図1のS2として、上記で既に異物が付着したカーボン両面テープが準備されているため、SEMの試料台にこのカーボン両面テープを貼り付けた。
【0027】
図1のS3として、S2で準備したSEMの試料台をSEM装置(日立ハイテクノロジーズ社製のSU8200シリーズ)内にセットし、観察を実施した。そこで観察されたSEM像は高角度反射電子像であり、前述した
図2と同じである。倍率は2000倍である。異物の大きさは様々あるが、その多くは2~3μmである。
図1のS4として、S3で得られた高角度反射電子像(
図2)(視野内)にある異物の中から、重金属元素を含んでいると予想される異物の特定を試みた。

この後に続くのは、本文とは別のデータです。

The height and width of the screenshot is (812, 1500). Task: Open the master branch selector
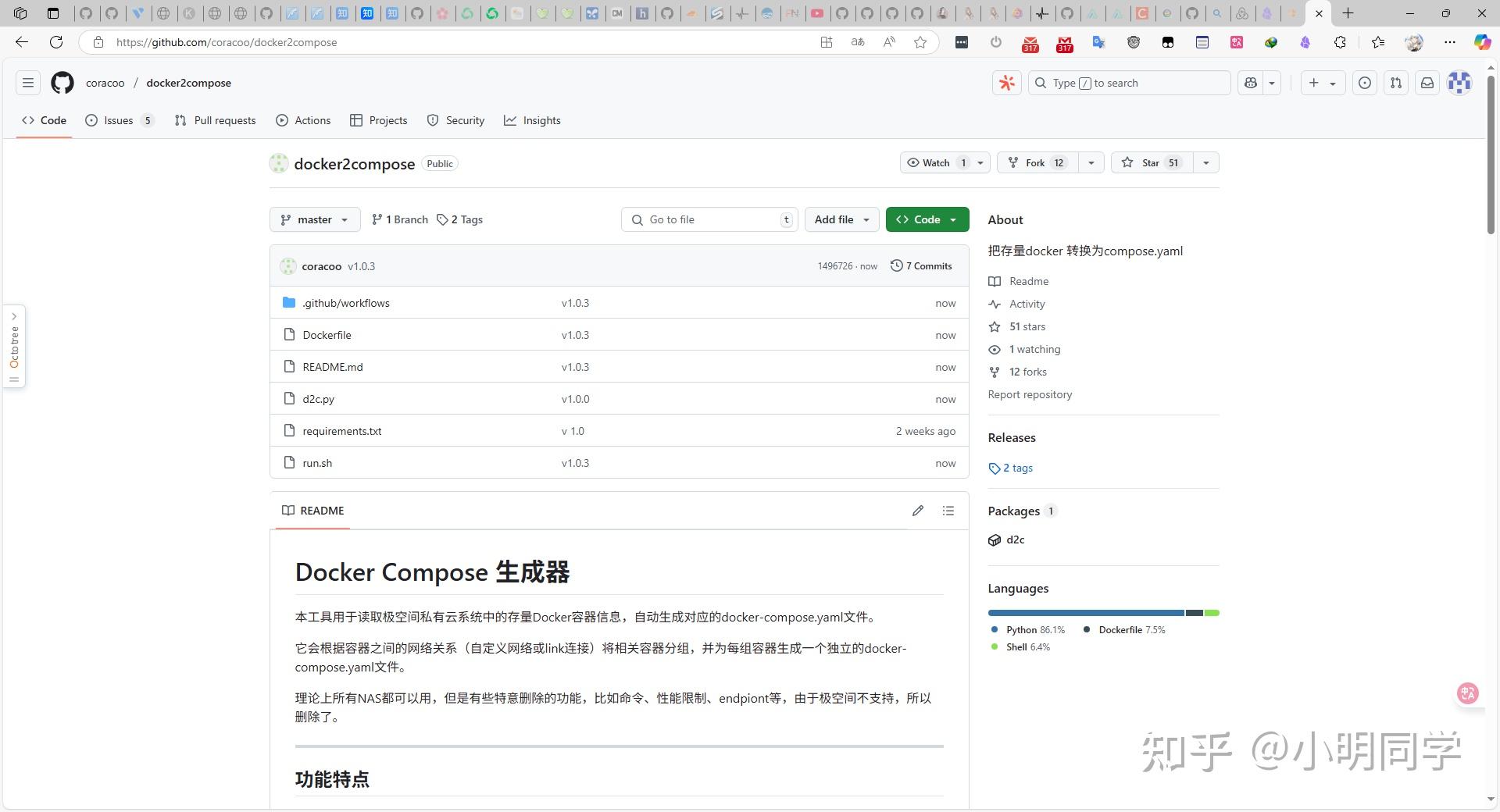[x=314, y=219]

図2においてベース色は既にマンセル明度で3以下(より具体的には2程度)に調整されている。そこでマンセル明度で8以上の明るさがある異物について特定した。その結果が
図4の矢印の先にある異物である。
図4のようにこの視野からは3個の異物(丸数字1~3)が特定された。
図1のS5として、S4で特定された3個の異物についてEDX分析を実施した。その結果、丸数字1の異物からはZn(亜鉛)、丸数字2の異物からはNi(ニッケル)、丸数字3の異物からはCr(クロム)およびNi(ニッケル)が検出され、S4で特定された異物の全てから重金属元素が検出できた。
【0028】
以上が1つ目の観察箇所におけるフローである(第一検出例)。前述したように、実際に準備した試料はカーボン両面テープが5枚分であり、それぞれのテープについて5箇所の高角度反射電子像を観察した。すなわち合計で視野25箇所の高角度反射電子像がある。
上記のように第一検出例では視野内に3個の特定された異物があった。この第一検出例も含まれるが、25箇所の視野の高角度反射電子像からは105個の異物が特定された。そのうち、102個の異物から重金属元素が実際に検出された。
【0029】
要するに、本発明のような高角度反射電子像の利用かつ高明度の異物の特定により、重金属元素を含有した異物が97%という高確率で検出されたことになる。
【0030】
(比較例1)
実施例で準備した異物が付着した5枚のカーボン両面テープを使用した。観察像も実施例と同じように高角度反射電子像を利用した。実施例とは別の観察視野で1枚のカーボン両面テープにつき5箇所(計25箇所)を観察・分析した。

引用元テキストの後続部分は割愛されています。